*READING PASSAGE*
--*--
There is a debate in Armenia, however, whether it was the best time to ratify the Rome Statute.
Armenia's ICC aspirations sparked Russian concerns
After Azerbaijan’s lightning offensive on September 19 and takeover of Nagorno-Karabakh, protests swept Yerevan streets with calls for Armenian Prime Minister Nikol Pashinyan to resign. Russian propaganda figures like Russia Today’s head Margarita Simonyan and TV presenter Vladimir Solovyov were quick to react. They bawled out on Armenian leadership, implicitly fomenting the anti-government movement, with vice-president of Russia’s Security Council Dmitry Medvedev notably reproaching Pashinyan on his Telegram channel.
With tensions rising high, during his latest address to the nation on September 24, Pashinyan essentially put the blame for ethnic cleansing of Nagorno-Karabakh “entirely on Azerbaijan… and on the peacekeeping troops of the Russian Federation,” and argued for the ratification of the Rome Statute saying the Collective Security Treaty Organisation (CSTO, an intergovernmental military alliance led by Russia) membership and strategic partnership with Russia were “not enough to ensure Armenia's external security”.
Russian Ministry of Foreign Affairs (MFA) issued a harsh statement saying Pashinyan’s remarks “elicit repudiation” and rejected the claims that Russian peacekeeping troops failed to protect Nagorno-Karabakh’s population against Azerbaijani aggression. Kremlin accused Pashinyan of “shifting responsibility for failures in domestic and foreign policies onto Moscow.”
Russian MFA Spokeswoman Maria Zakharova blamed Armenia’s foreign policy shift on the West accusing Washington and Brussels of persuading “Armenian leadership to withdraw from the CSTO” and “stepping up cooperation with NATO”, the military alliance led by the US and EU. Russian president Putin’s spokesman Dmitry Peskov said Russia does not welcome Armenia’s intentions to join the ICC, whose decisions are “extremely hostile” and “difficult to comprehend” for Moscow.
The shadow of Putin’s indictment by the ICC
This March the ICC issued arrest warrants against President Putin and Russian Commissioner for Children’s Rights Maria Lvova-Belova for “unlawful deportation and transportation of children from occupied areas of Ukraine to Russia”. Moscow strongly condemned this decision and called it a provocation. Should Armenia join the ICC, in theory, local law enforcement would be obligated to detain Putin if he visits Armenia.
--*--
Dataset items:
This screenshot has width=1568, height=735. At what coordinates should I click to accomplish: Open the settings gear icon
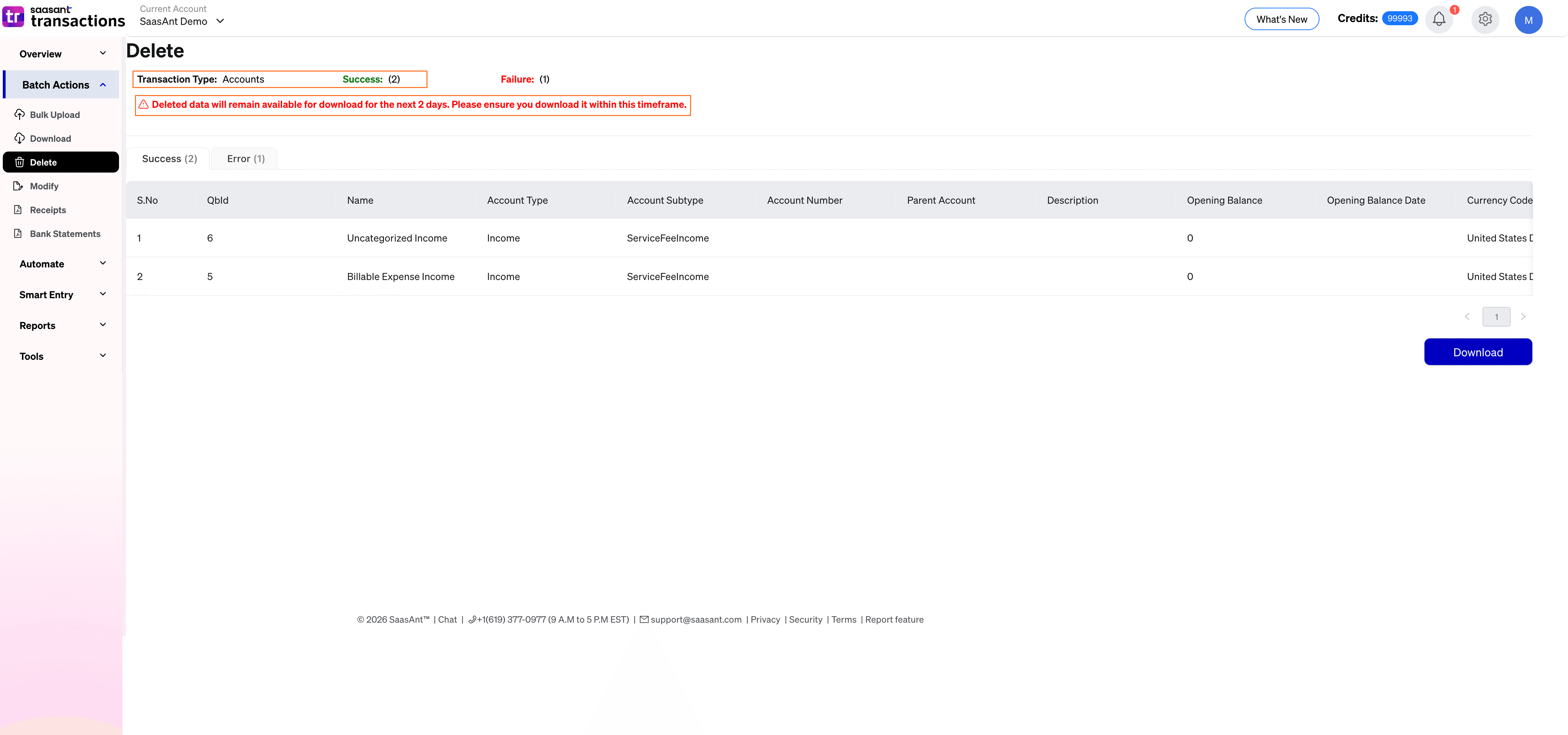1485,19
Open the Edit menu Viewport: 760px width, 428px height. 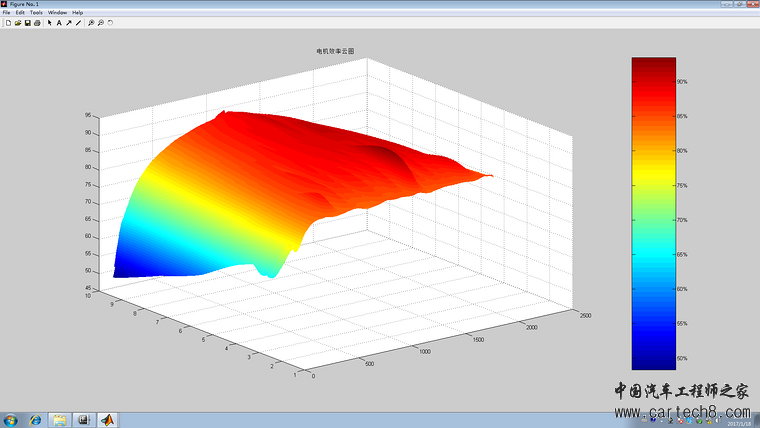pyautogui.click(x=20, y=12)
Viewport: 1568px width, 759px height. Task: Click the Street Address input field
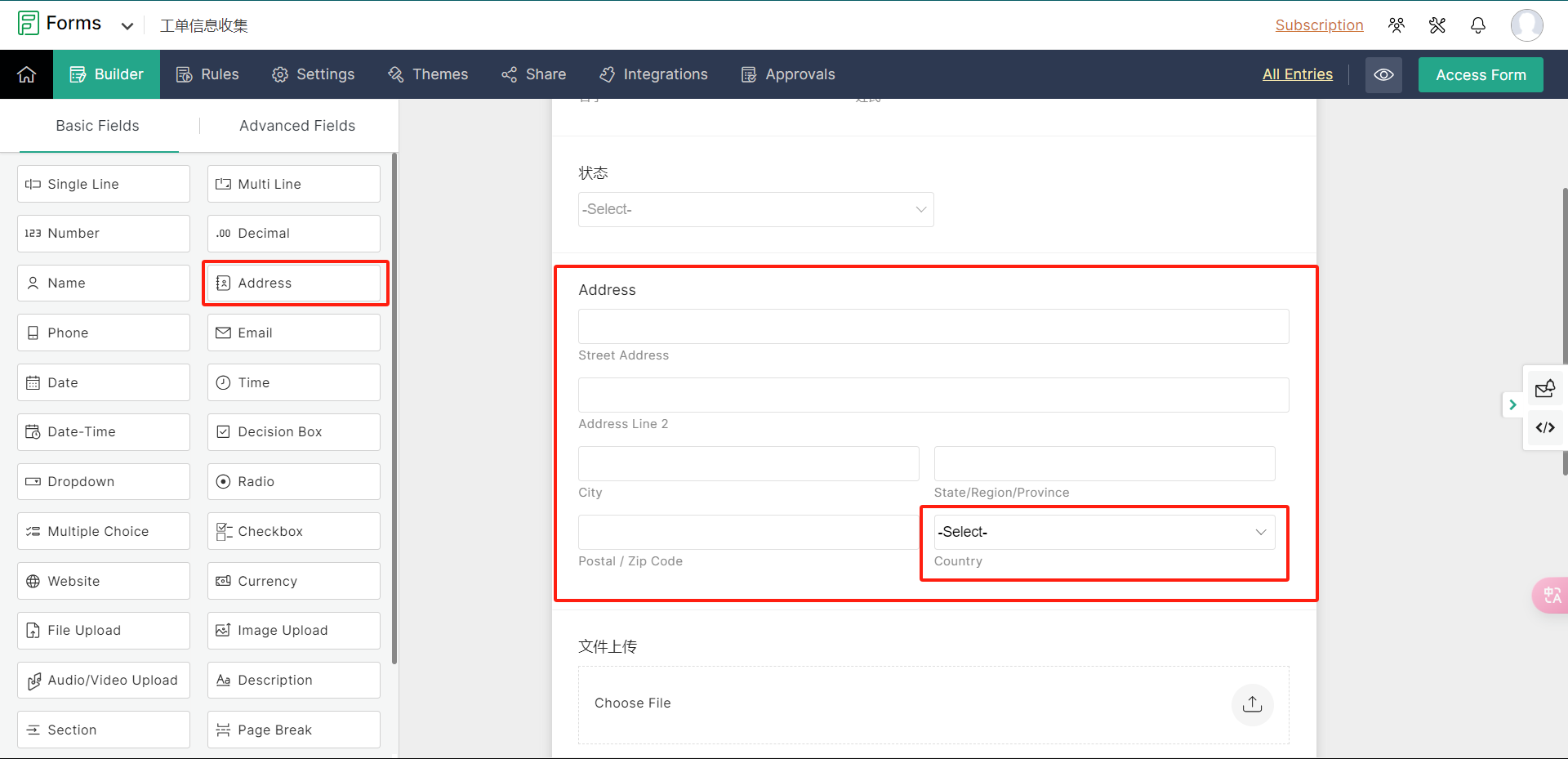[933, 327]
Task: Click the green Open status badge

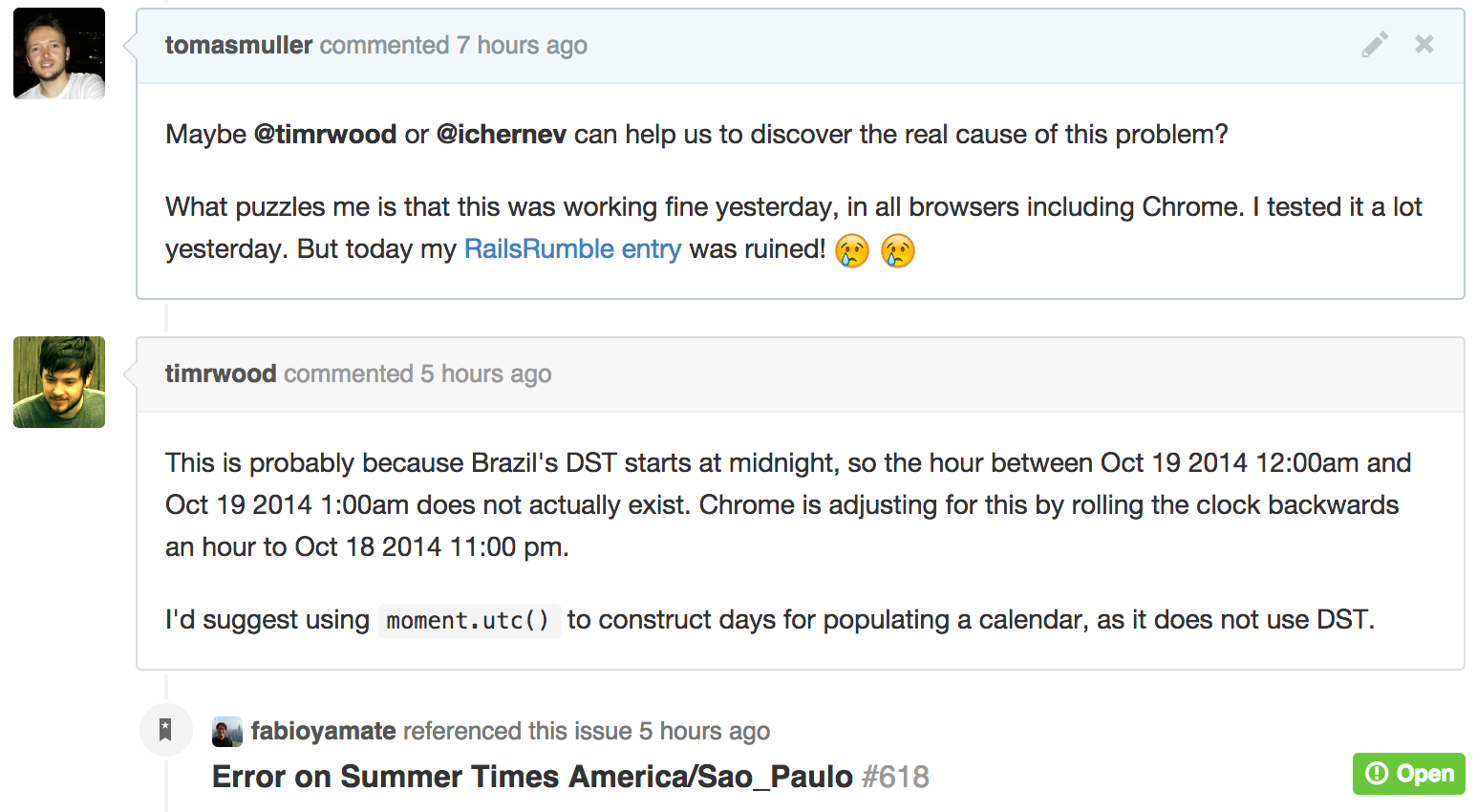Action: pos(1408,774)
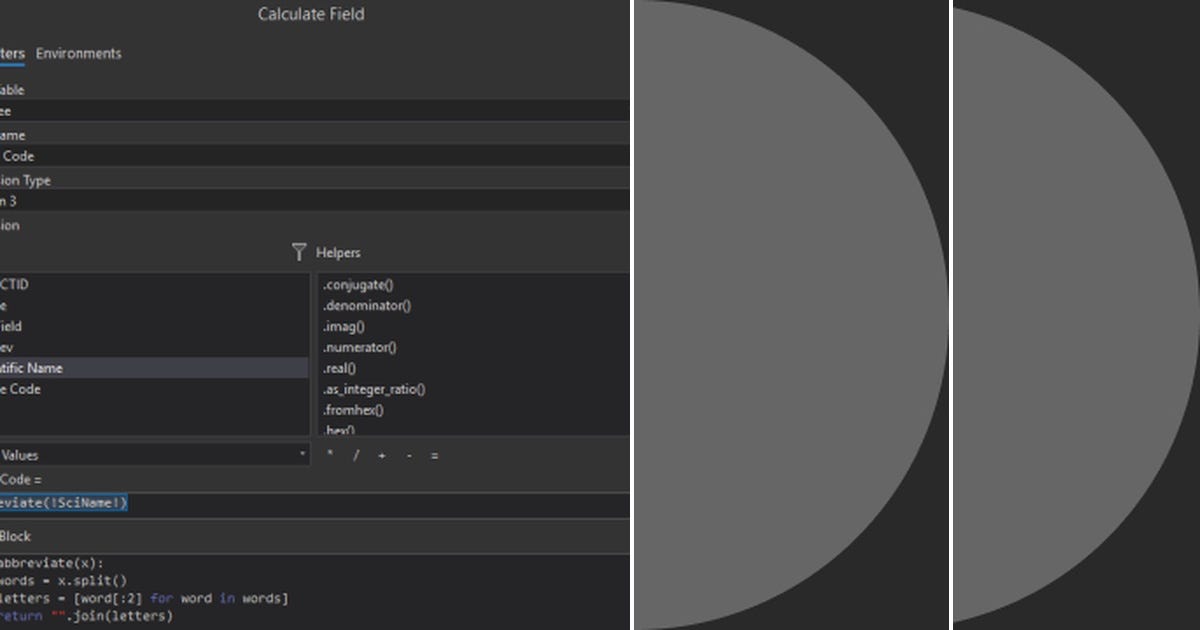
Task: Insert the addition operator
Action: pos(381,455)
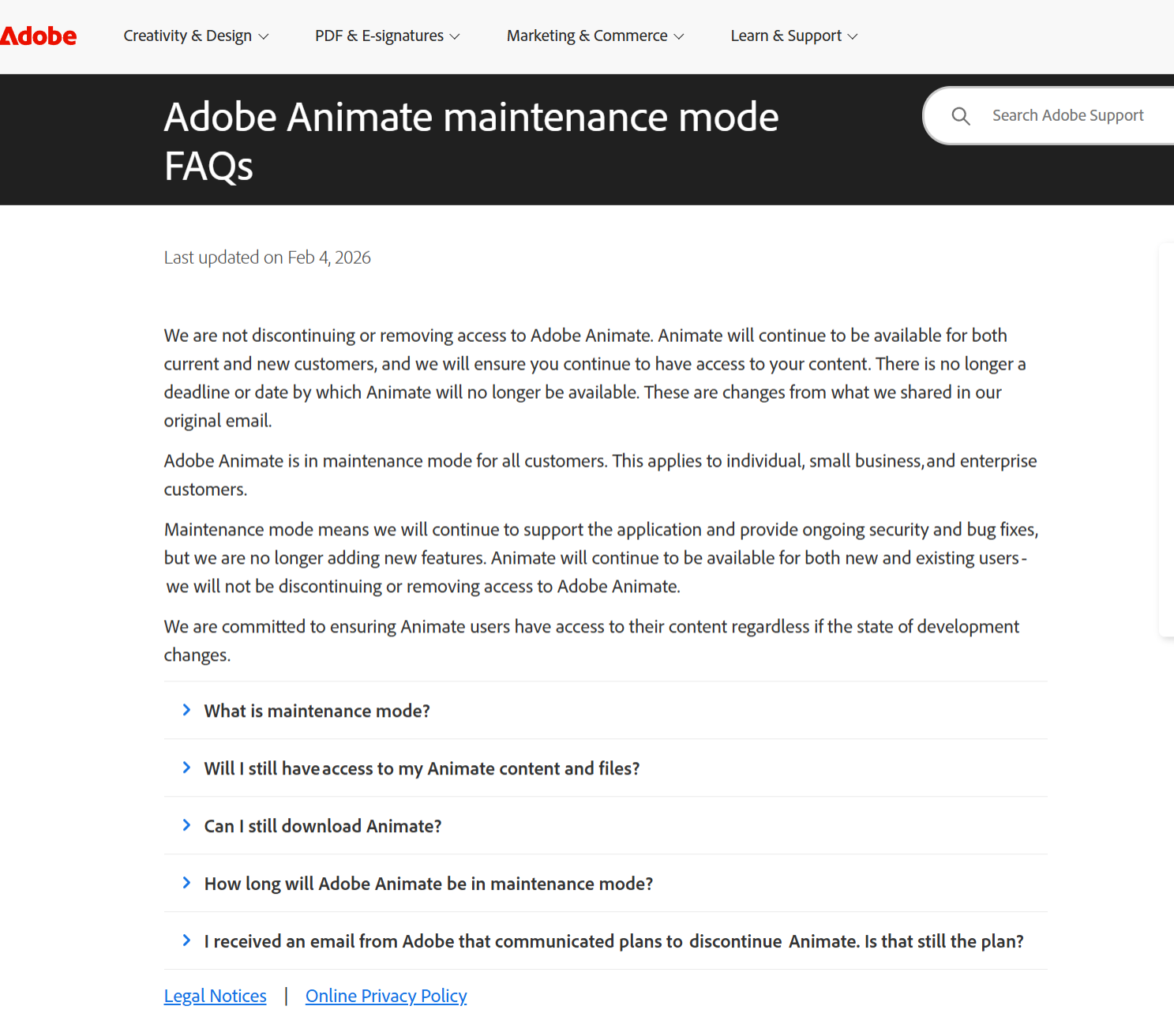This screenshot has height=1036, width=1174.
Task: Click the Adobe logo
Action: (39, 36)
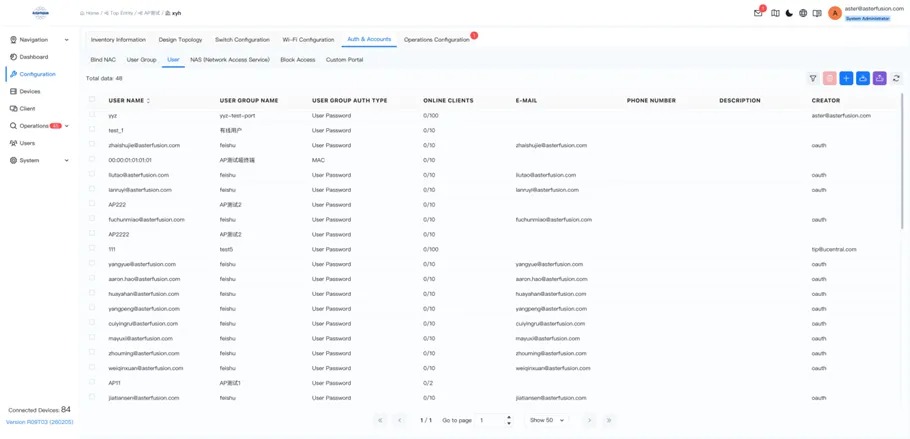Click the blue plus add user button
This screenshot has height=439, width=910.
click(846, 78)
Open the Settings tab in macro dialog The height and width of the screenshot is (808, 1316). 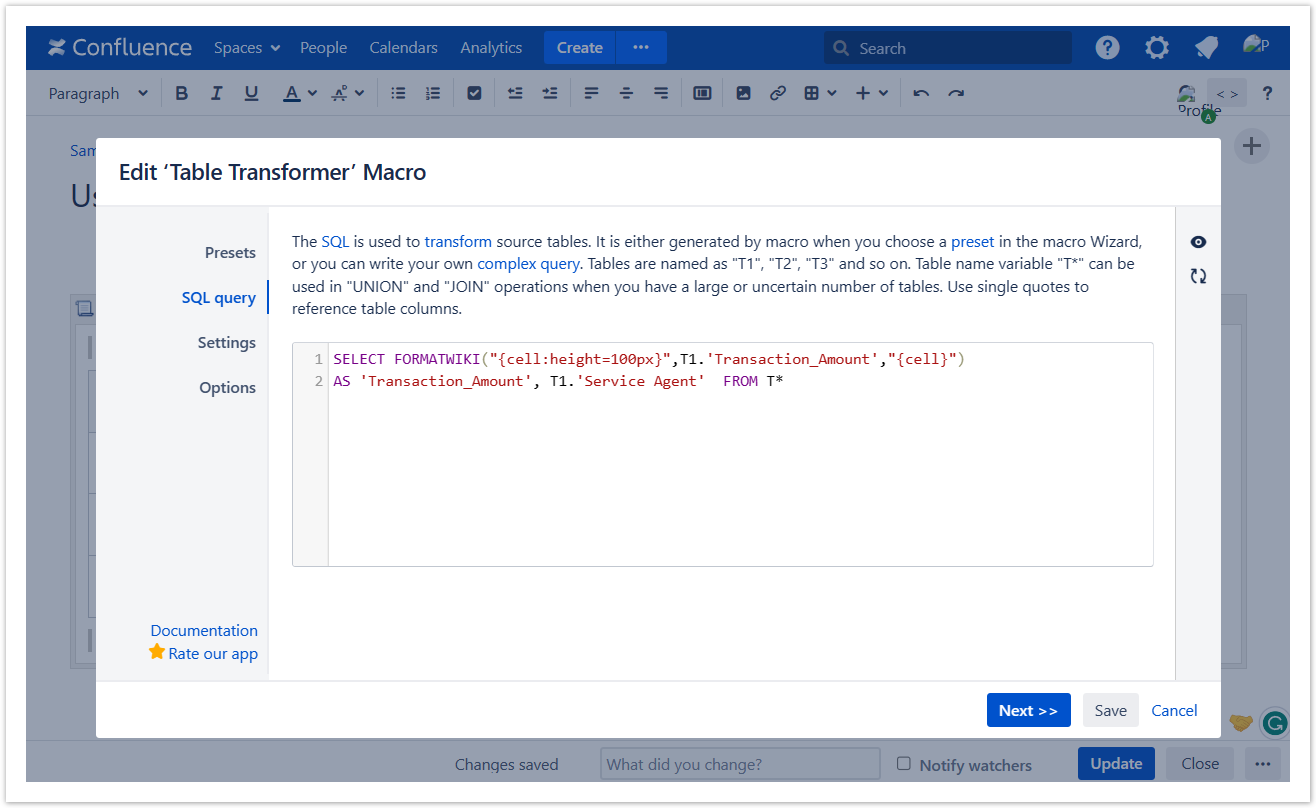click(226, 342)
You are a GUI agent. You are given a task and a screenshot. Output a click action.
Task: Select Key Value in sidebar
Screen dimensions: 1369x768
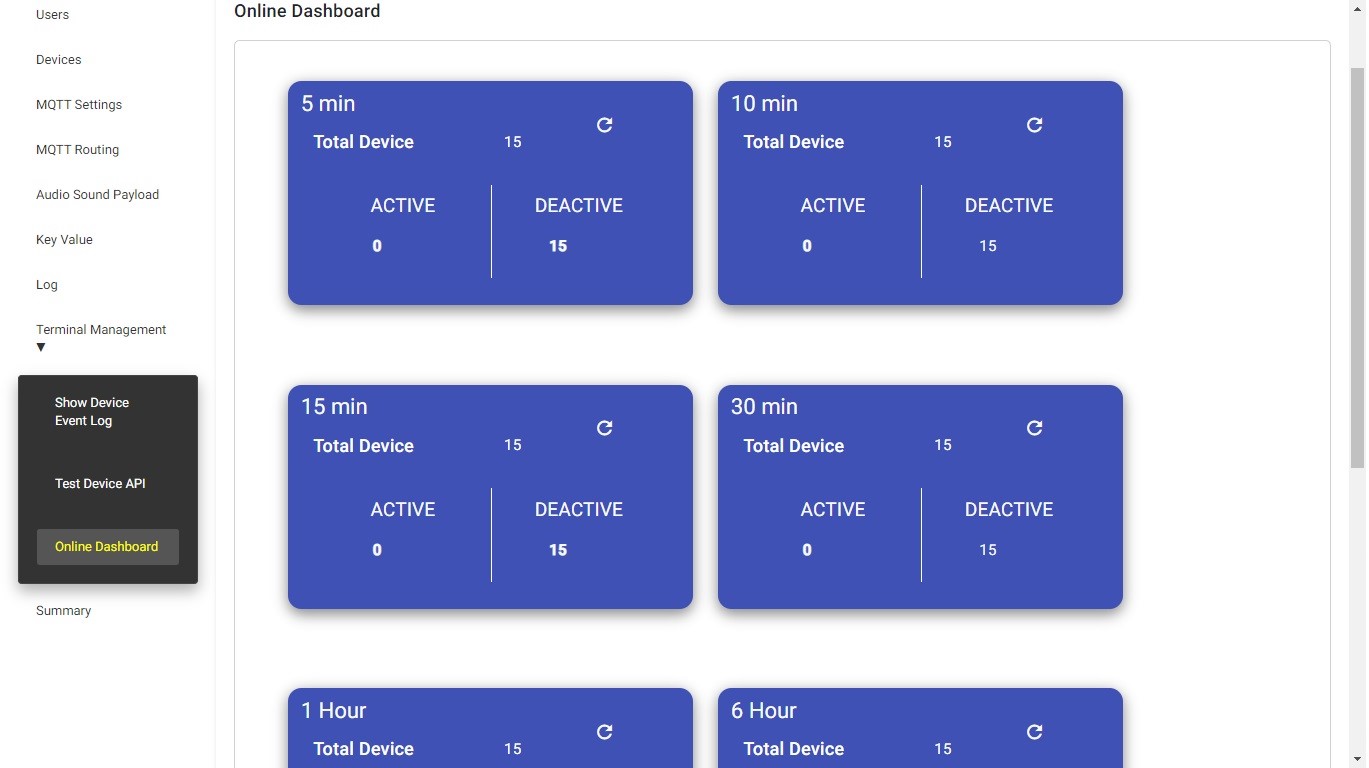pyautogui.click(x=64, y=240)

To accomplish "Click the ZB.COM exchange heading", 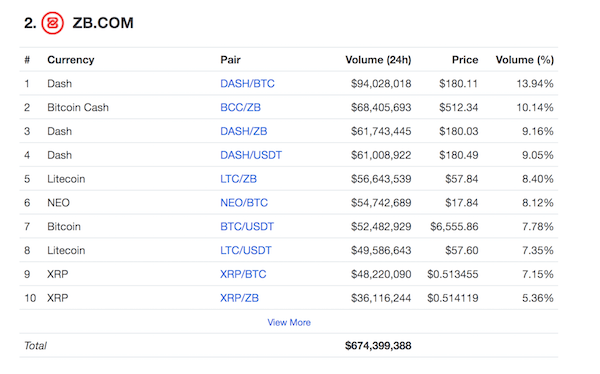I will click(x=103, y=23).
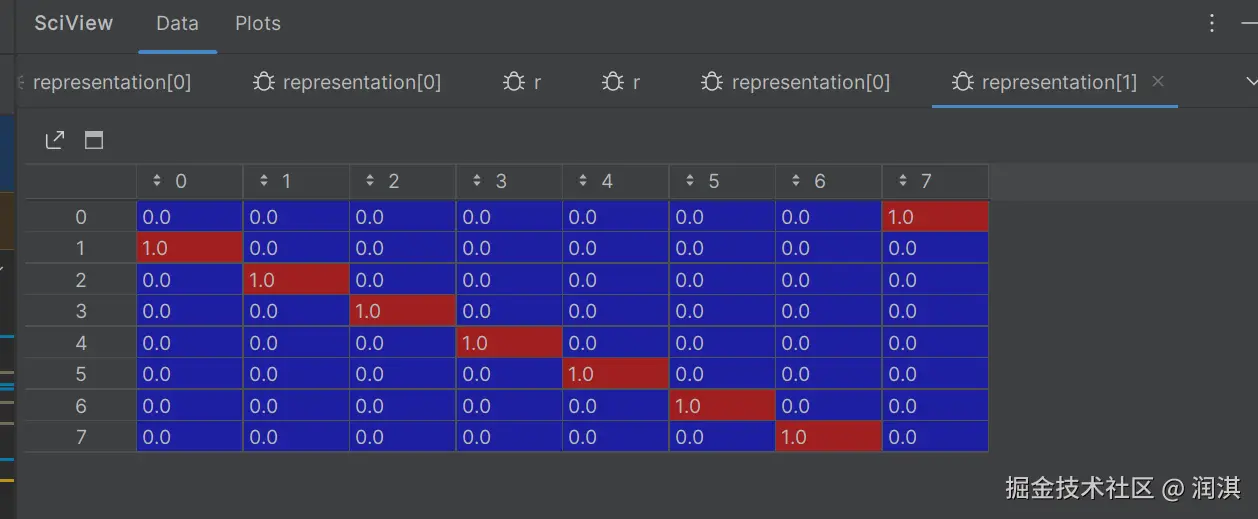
--*--
*PROBLEMS TO WORK ON*
a – Translate this sentence from the passage on Armenia and the ICC into Spanish: "Moscow strongly condemned this decision and called it a provocation."
b – Please transcribe the passage on Armenia and the ICC from "Armenia's ICC aspirations" up to and including "his Telegram channel.".
The items have no connection to the passage on Armenia and the ICC.

*SOLVED PROBLEMS*
a – Moscú condenó enérgicamente esta decisión y la calificó de provocación.

b –
Armenia's ICC aspirations sparked Russian concerns
After Azerbaijan’s lightning offensive on September 19 and takeover of Nagorno-Karabakh, protests swept Yerevan streets with calls for Armenian Prime Minister Nikol Pashinyan to resign. Russian propaganda figures like Russia Today’s head Margarita Simonyan and TV presenter Vladimir Solovyov were quick to react. They bawled out on Armenian leadership, implicitly fomenting the anti-government movement, with vice-president of Russia’s Security Council Dmitry Medvedev notably reproaching Pashinyan on his Telegram channel.